→ Activity:
Every record here needs to be retyped exactly.
[Opening Records shown section]
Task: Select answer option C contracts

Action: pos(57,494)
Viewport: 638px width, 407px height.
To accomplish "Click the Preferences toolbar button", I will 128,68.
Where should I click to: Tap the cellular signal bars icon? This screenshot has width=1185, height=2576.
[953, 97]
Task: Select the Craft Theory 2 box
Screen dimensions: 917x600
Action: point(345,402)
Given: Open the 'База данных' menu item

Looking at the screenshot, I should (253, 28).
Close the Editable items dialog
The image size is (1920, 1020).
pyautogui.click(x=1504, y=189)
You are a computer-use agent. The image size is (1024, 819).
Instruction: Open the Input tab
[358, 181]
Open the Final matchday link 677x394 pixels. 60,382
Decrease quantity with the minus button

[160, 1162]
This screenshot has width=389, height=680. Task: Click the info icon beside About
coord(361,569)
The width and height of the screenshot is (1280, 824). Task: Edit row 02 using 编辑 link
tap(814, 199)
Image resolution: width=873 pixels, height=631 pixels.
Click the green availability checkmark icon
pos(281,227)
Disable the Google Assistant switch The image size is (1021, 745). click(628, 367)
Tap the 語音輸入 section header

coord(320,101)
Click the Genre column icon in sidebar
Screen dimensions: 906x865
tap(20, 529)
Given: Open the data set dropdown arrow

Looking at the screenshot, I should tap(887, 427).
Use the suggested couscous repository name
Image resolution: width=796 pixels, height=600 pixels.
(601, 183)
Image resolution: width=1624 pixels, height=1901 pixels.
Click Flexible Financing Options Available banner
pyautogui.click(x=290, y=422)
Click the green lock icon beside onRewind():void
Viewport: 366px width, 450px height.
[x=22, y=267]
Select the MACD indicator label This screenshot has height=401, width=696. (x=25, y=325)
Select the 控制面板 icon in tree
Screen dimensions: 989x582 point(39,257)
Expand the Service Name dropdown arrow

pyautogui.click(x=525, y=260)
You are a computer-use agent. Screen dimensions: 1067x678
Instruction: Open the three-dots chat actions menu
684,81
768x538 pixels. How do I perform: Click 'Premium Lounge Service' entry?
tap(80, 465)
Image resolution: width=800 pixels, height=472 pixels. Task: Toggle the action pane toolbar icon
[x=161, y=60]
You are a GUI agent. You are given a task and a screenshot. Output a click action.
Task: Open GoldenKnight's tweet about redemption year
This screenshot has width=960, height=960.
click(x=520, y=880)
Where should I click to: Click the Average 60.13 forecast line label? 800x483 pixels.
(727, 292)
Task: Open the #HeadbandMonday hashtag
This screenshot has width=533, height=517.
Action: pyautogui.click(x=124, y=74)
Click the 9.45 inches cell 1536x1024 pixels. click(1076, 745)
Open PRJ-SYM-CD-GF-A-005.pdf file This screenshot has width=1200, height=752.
[Closing Records shown section]
→ Reply:
Task: Select answer option C contracts

Action: pos(57,494)
Viewport: 638px width, 407px height.
To accomplish "Click the Preferences toolbar button", I will 128,68.
Where should I click to: Tap the cellular signal bars icon? This screenshot has width=1185, height=2576.
[953, 97]
Task: Select the Craft Theory 2 box
Screen dimensions: 917x600
Action: point(345,402)
Given: Open the 'База данных' menu item

Looking at the screenshot, I should (253, 28).
Close the Editable items dialog
The image size is (1920, 1020).
pyautogui.click(x=1504, y=189)
You are a computer-use agent. The image size is (1024, 819).
Instruction: Open the Input tab
[358, 181]
Open the Final matchday link 677x394 pixels. 60,382
Decrease quantity with the minus button

[160, 1162]
This screenshot has width=389, height=680. Task: Click the info icon beside About
coord(361,569)
The width and height of the screenshot is (1280, 824). Task: Edit row 02 using 编辑 link
tap(814, 199)
Image resolution: width=873 pixels, height=631 pixels.
Click the green availability checkmark icon
pos(281,227)
Disable the Google Assistant switch The image size is (1021, 745). click(628, 367)
Tap the 語音輸入 section header

coord(320,101)
Click the Genre column icon in sidebar
Screen dimensions: 906x865
tap(20, 529)
Given: Open the data set dropdown arrow

Looking at the screenshot, I should tap(887, 427).
Use the suggested couscous repository name
Image resolution: width=796 pixels, height=600 pixels.
(601, 183)
Image resolution: width=1624 pixels, height=1901 pixels.
Click Flexible Financing Options Available banner
pyautogui.click(x=290, y=422)
Click the green lock icon beside onRewind():void
Viewport: 366px width, 450px height.
[x=22, y=267]
Select the MACD indicator label This screenshot has height=401, width=696. (x=25, y=325)
Select the 控制面板 icon in tree
Screen dimensions: 989x582 point(39,257)
Expand the Service Name dropdown arrow

pyautogui.click(x=525, y=260)
You are a computer-use agent. Screen dimensions: 1067x678
Instruction: Open the three-dots chat actions menu
684,81
768x538 pixels. How do I perform: Click 'Premium Lounge Service' entry?
tap(80, 465)
Image resolution: width=800 pixels, height=472 pixels. Task: Toggle the action pane toolbar icon
[x=161, y=60]
You are a GUI agent. You are given a task and a screenshot. Output a click action.
Task: Open GoldenKnight's tweet about redemption year
This screenshot has width=960, height=960.
click(x=520, y=880)
Where should I click to: Click the Average 60.13 forecast line label? 800x483 pixels.
(727, 292)
Task: Open the #HeadbandMonday hashtag
This screenshot has width=533, height=517.
Action: pyautogui.click(x=124, y=74)
Click the 9.45 inches cell 1536x1024 pixels. click(1076, 745)
Open PRJ-SYM-CD-GF-A-005.pdf file This screenshot has width=1200, height=752.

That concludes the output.